Data Truncation – Example
Even if an attribute is populated with a data value, it’s possible that the values were truncated during the loading process. This often occurs if the ETL process variables are not correctly defined or if the target attribute is not large enough to capture the full length of the data values.
What is Consistency Data Quality Dimension?
Consistent data refers to how closely your data aligns with or matches another dataset or a reference dataset.
It refers to the degree to which data values are the same across multiple datasets, systems, or repositories. It evaluates whether data remains uniform and free from contradiction regardless of where it resides within an organization’s information ecosystem or external.
Consistency is particularly crucial in distributed systems, data warehouses, and when implementing data replication.
Here are a few examples of Data Consistency DQ dimension:
- Record level data consistency across source and target
- Attribute level data consistency across source and target
- Data consistency between subject areas
- Data consistency in transactions
- Data consistency across time
- Data consistency in data representation
Record level data consistency across source and target – Example
When data is loaded from one system to another, it’s important to ensure that the data reconciles with the source system. Source vs. target reconciliation often reveals inconsistencies in the records. Below is the example of an inconsistency at the record level. The record for Tom exists in the source but not in the target system.
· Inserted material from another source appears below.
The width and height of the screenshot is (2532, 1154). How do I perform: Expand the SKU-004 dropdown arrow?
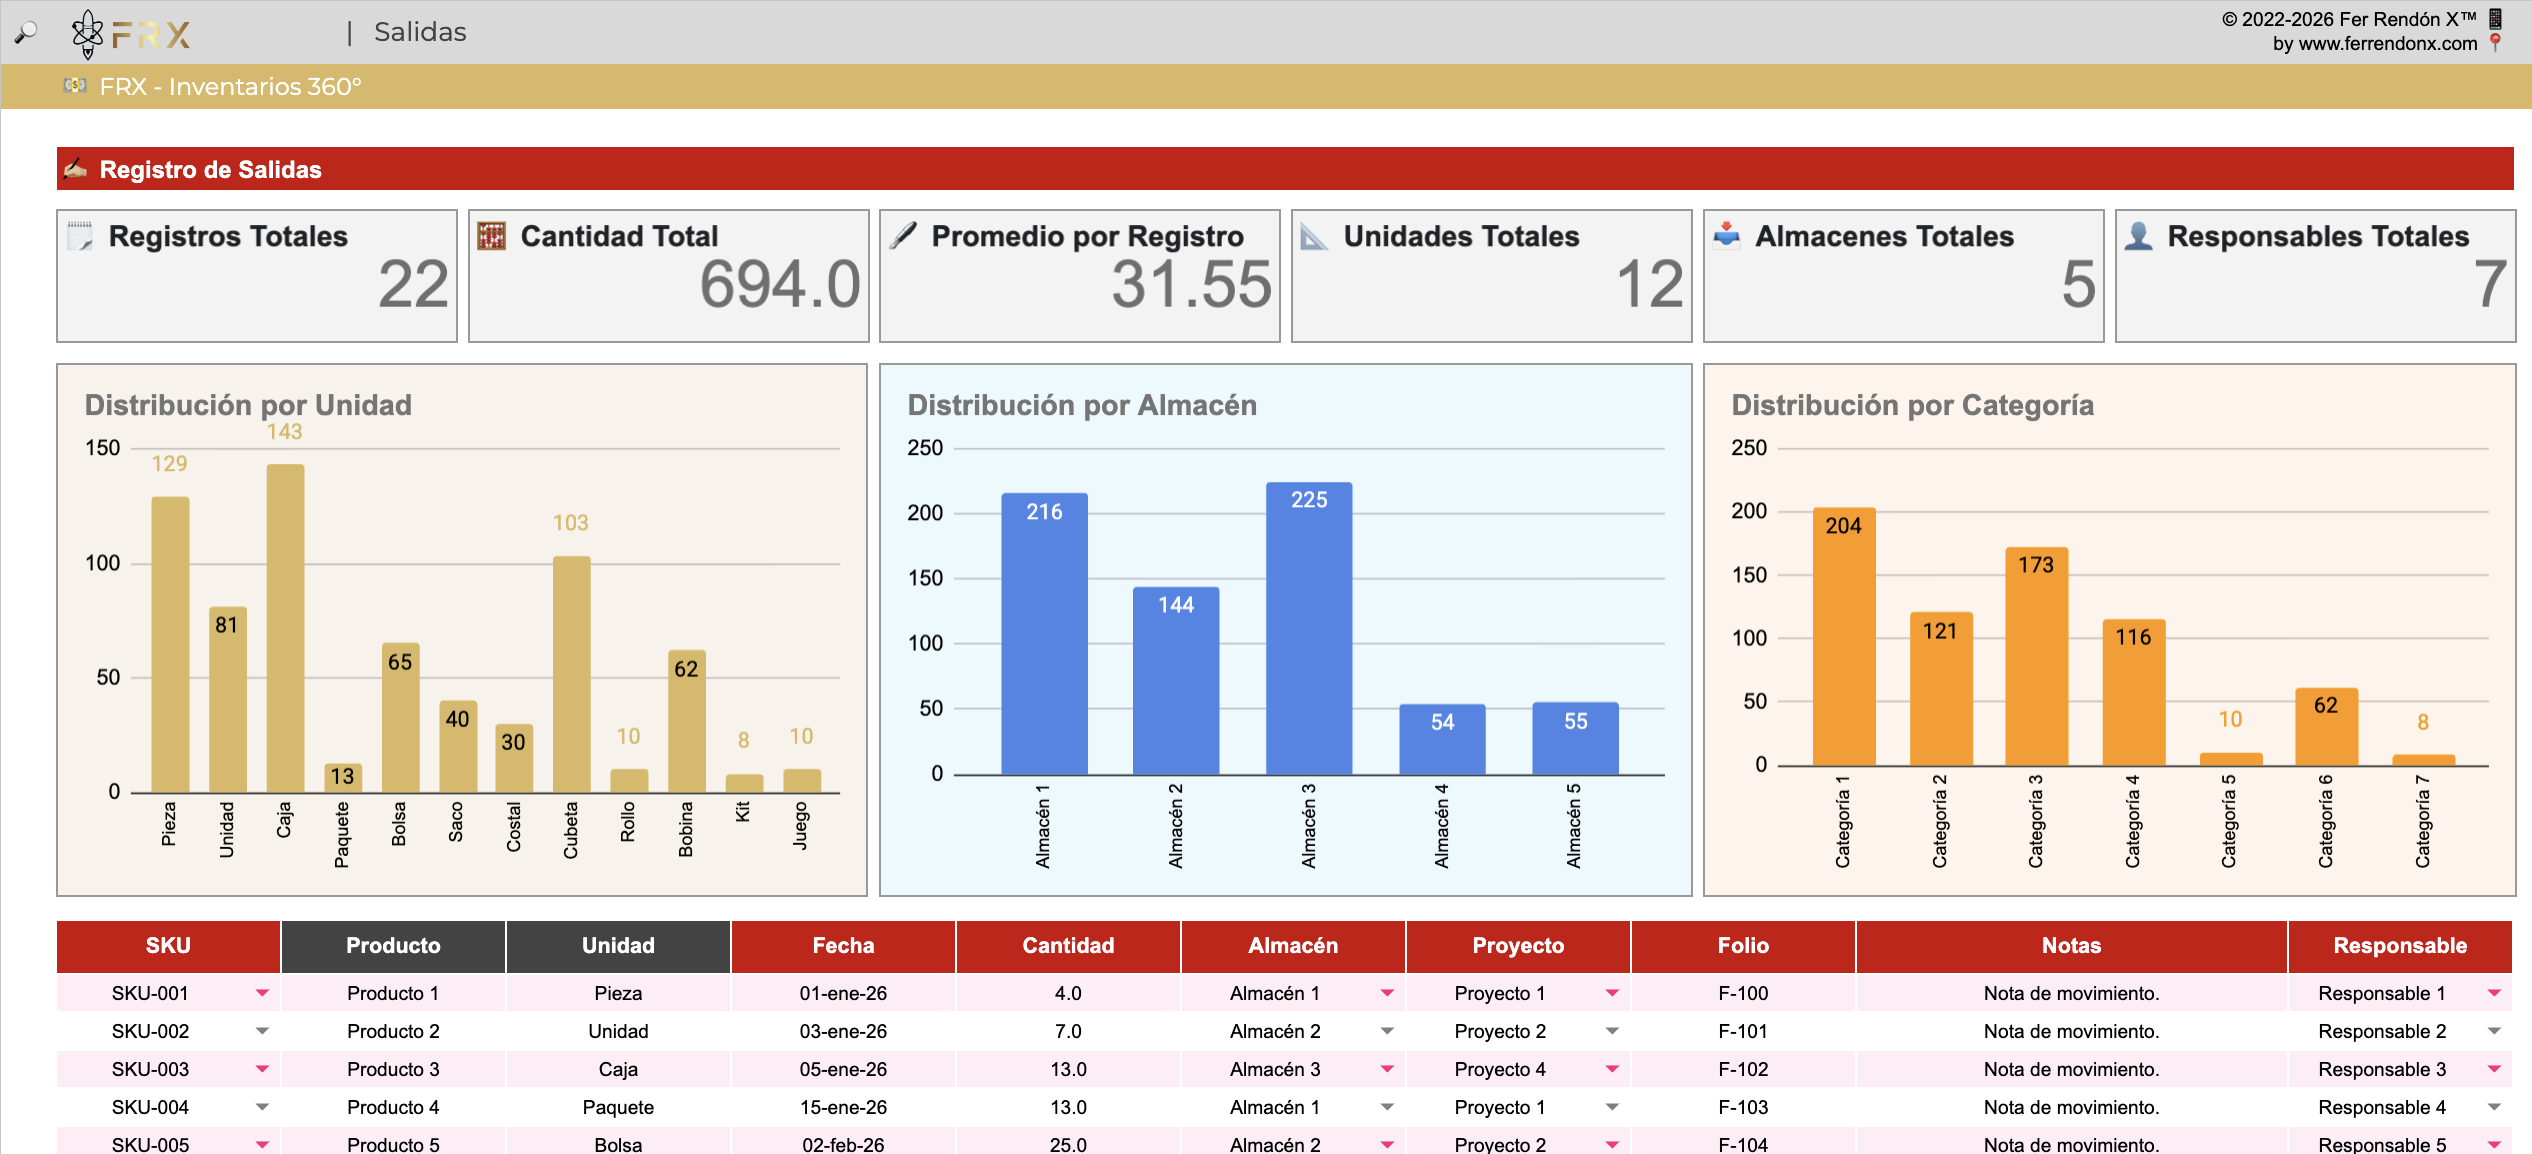point(262,1107)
Attribute consistency across source and target – Example
Another specialized example of inconsistency between the source and target is when the records exist on both sides, but their attributes do not match. In the case below, the records for Tom and Ken exist on both sides, but the target side is missing Tom’s email and Ken’s phone number.
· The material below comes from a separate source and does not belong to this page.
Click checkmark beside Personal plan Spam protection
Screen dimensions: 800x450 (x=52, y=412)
Data consistency between two subject areas – Example
In a clothing store, a customer’s order shows one gown and three pairs of dress pants. However, the shipping dataset for the same order indicates that the store must ship three gowns and one pair of dress pants. In this case, the order and shipment quantities are inconsistent between the two datasets.
Transaction Data consistency – Example
A transaction is a collection of read/write operations that succeed only if all the contained operations are successful. If the transaction is not executed properly, it can create consistency issues in the data.
The opening balance for account A500 was $9000, and $1000 was withdrawn. At the end of day, the A500 account should have a balance of $8000, but it shows $4000. This discrepancy occurred because the transaction was not executed properly, creating inconsistency in the data.
Data Consistency over time – Example
Data values and volumes are expected to remain consistent over time, with only minor variations unless there is a significant business change.
Example: You receive IBM stock prices every day, and suddenly, you notice a tenfold increase in its value. A 1000% increase in stock prices in a single day is nearly impossible. This could simply be a decimal placement error.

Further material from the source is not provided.